GERMANY

Education minister faces copycat allegations over ‘Freudian slip’
Germany’s federal Education Minister Annette Schavan faces allegations that part of her doctoral thesis may have been plagiarised. Schavan denies the claims made earlier this month but the University of Düsseldorf, which awarded her doctorate, is having her thesis reviewed.Schavan, a Christian Democrat, is alleged to have claimed that quotations from Sigmund Freud’s works were in fact from the original source, that is, Freud himself. Instead, she may have read them in secondary literature that she used for her thesis, and failed to refer to the secondary source.
This created the impression that she had read Freud for her thesis.
The allegations made refer to passages on 46 pages of the thesis.

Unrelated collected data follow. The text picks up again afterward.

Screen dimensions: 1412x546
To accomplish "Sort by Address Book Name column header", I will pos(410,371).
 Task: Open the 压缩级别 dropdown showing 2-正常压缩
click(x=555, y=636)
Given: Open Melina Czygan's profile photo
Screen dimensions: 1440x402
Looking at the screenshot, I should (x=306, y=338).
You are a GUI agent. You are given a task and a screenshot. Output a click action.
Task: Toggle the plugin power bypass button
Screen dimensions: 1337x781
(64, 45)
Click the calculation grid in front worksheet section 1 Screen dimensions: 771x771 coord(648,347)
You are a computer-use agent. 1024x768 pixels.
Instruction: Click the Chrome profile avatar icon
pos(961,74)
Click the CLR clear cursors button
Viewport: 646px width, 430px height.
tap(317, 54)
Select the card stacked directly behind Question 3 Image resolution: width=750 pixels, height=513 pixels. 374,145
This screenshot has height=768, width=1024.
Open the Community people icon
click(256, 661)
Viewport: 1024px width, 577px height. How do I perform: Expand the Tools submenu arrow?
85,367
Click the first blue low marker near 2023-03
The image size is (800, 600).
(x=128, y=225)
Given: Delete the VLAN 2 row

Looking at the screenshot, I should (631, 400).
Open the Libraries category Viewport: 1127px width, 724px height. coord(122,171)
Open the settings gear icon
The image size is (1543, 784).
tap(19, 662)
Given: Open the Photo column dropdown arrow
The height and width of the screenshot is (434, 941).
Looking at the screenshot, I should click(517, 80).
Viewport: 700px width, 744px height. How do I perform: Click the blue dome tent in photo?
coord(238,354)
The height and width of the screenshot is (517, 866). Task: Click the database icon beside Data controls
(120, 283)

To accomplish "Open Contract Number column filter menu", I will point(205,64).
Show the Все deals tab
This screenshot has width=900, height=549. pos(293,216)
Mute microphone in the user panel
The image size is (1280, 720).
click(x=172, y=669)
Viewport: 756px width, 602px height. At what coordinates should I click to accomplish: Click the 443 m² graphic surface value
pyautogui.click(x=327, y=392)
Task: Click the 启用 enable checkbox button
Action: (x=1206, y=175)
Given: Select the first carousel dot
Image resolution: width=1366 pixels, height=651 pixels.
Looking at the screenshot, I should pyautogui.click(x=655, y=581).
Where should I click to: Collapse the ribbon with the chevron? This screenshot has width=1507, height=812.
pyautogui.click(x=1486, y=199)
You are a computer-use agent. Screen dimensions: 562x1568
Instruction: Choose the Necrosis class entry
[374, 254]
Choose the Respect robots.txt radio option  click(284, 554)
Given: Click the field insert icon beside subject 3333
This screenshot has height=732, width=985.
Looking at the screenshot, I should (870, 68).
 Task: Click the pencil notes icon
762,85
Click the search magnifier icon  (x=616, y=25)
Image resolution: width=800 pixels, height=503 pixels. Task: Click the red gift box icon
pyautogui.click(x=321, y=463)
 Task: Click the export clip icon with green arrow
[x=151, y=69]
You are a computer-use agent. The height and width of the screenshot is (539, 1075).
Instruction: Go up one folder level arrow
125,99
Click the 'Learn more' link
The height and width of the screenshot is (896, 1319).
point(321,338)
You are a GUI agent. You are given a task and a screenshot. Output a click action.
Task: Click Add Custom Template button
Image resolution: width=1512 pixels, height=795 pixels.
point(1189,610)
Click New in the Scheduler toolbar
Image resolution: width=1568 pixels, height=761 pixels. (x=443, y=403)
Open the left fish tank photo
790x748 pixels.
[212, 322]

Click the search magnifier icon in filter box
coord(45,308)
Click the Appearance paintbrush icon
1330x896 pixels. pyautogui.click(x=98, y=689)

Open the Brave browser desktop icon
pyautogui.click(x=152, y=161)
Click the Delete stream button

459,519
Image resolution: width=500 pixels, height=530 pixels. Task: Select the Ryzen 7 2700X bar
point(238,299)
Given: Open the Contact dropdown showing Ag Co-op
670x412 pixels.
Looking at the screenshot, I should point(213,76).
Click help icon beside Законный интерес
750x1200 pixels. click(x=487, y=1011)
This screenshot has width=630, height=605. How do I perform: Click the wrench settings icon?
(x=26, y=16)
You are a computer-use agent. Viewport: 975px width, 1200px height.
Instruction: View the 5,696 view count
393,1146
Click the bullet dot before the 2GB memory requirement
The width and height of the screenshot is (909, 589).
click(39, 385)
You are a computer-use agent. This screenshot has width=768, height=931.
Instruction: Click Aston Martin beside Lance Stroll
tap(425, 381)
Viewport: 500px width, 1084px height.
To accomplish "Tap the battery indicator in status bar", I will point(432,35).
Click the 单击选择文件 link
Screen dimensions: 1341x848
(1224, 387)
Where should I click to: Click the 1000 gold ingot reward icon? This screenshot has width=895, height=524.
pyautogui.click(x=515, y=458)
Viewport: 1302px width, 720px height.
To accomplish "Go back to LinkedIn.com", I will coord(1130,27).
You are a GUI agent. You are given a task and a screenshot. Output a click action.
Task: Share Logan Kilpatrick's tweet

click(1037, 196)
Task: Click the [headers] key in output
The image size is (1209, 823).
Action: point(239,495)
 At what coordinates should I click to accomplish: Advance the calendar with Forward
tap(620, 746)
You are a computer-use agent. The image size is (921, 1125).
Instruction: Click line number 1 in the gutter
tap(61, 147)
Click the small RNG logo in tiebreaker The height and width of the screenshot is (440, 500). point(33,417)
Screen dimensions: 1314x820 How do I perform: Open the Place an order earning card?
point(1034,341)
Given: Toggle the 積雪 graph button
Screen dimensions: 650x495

They are not nearly as severe as those that arose in the case of Karl Theodor zu Guttenberg, who was ultimately forced to step down as defence minister because of lifting.
VroniPlag, the internet platform that identified the passages in question, voted against publishing them. The passages were only brought to light by a VroniPlag ‘dissident’, who prefers to remain anonymous.
Nevertheless, the University of Düsseldorf, where Schavan did her doctorate 32 years ago, has appointed a commission to review her doctoral thesis, Person und Gewissen – Studien zu Voraussetzungen, Notwendigkeit und Erfordernissen, focusing on individuals and their conscience.
The allegations against Schavan would ultimately weigh heavily, should they prove justified, because of her outspoken remarks about Zu Guttenberg last year.
She said at the time that, having finished her doctorate 31 years previously and having supported several doctoral candidates in their careers, she was “not only secretly ashamed”, adding that lifting was “no minor offence” and stressing the value of intellectual property.
According to a Munich professor of law, Volker Rieble, Schavan, who was appointed an honorary professor of the Free University of Berlin in 2009, could be stripped of her doctorate if the allegations prove correct.
And opposition Social Democrat Dagmar Ziegler said that if they hold, “Schavan will no longer be tenable as a minister, let alone as minister of education.”